A pneumatic tire according to any one of claims 1 to 3. 5. The sipe according to claim 1, wherein a plurality of sipes provided in each of the blocks constituting each block row are provided substantially in parallel with a stepping side edge of a tire contact surface shape. Pneumatic tire. 6. A narrow, linear shape near the constriction position of each block constituting the shoulder block row,
The pneumatic tire according to any one of claims 1 to 5, wherein a dividing groove extending from a lower portion to an upper portion in a direction approaching the tread center is provided, and each of the blocks is divided into two sub-blocks. 7. The pneumatic tire according to claim 1, wherein a distance between each of the circumferential main grooves from a tread center is 10 to 25% of a tread tread width. 8. A tread edge of a tread of a lowermost vertex of a sub-block defined by the circumferential main grooves, the inclined grooves, and the divided grooves, and a sub-block defined by the inclined grooves and the divided grooves.
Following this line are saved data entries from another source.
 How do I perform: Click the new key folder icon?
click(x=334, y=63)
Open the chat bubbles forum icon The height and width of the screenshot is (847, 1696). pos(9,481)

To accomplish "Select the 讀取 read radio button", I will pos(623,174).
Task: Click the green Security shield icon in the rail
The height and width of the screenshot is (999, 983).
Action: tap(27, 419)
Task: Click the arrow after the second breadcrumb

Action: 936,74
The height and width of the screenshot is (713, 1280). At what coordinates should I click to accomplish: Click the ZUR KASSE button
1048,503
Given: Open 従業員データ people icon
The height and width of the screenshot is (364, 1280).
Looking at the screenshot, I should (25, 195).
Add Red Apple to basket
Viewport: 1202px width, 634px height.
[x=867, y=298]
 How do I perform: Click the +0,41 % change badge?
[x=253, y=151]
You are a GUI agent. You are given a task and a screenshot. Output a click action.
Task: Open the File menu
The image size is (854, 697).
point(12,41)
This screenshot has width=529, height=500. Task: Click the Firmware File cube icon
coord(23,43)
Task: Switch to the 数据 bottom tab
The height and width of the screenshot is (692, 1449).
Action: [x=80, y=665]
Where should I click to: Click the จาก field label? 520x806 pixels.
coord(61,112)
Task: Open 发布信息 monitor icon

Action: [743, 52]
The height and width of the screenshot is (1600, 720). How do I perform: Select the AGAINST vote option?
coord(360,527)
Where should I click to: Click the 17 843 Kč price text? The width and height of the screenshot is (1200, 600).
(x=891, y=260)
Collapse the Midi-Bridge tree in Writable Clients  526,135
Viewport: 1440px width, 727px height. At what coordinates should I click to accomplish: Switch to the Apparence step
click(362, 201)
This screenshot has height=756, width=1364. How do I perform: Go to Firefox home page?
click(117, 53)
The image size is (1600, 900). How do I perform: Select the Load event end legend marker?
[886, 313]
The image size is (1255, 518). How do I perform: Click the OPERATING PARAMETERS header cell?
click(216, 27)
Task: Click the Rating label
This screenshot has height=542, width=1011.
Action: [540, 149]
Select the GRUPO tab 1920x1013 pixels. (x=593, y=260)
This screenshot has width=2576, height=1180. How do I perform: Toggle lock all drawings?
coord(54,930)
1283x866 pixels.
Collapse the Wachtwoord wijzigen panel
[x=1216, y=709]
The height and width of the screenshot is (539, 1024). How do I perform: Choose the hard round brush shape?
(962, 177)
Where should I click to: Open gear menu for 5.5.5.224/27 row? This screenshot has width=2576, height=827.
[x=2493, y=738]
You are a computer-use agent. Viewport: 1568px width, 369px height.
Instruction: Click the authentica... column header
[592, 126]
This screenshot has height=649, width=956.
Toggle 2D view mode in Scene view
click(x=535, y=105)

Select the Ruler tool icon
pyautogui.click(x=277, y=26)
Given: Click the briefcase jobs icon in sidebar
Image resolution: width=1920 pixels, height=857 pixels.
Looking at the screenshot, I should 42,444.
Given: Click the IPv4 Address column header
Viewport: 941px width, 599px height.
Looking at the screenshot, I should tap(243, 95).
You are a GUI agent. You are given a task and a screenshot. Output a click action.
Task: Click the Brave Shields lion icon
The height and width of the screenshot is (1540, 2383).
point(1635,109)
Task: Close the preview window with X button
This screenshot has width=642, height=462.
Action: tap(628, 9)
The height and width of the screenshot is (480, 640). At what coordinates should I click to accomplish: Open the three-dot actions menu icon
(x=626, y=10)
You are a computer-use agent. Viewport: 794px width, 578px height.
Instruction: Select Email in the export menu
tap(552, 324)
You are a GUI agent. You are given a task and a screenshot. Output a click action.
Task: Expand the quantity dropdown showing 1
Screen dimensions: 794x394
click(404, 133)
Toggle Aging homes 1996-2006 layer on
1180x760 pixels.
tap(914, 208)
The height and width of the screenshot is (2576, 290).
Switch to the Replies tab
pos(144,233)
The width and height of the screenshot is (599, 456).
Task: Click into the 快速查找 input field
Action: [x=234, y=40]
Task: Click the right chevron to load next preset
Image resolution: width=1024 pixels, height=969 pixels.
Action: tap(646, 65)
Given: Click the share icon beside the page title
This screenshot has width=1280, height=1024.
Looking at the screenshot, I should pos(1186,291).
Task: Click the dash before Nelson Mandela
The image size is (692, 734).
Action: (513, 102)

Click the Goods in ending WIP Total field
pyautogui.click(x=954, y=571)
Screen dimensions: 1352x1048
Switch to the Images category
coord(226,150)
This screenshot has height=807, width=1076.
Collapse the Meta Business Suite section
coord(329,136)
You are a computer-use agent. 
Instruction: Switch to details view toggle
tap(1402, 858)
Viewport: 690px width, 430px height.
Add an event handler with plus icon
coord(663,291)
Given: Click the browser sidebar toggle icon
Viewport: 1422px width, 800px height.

The pneumatic tire according to claim 6 or 7, wherein a straight line connecting the uppermost apex in (3) is in a range of 30 to 50 ° with respect to the tire circumferential direction. 9. The lowermost one of the corners of each block constituting the center block row is defined as:
The pneumatic tire according to any one of claims 1 to 8, which has a range of 70 to 110 °. 10. The lowermost one of the sub corners of each of the sub-blocks constituting each block of the shoulder block row is in the range of 60 to 100 °. 10. The pneumatic tire according to any one of 9 above.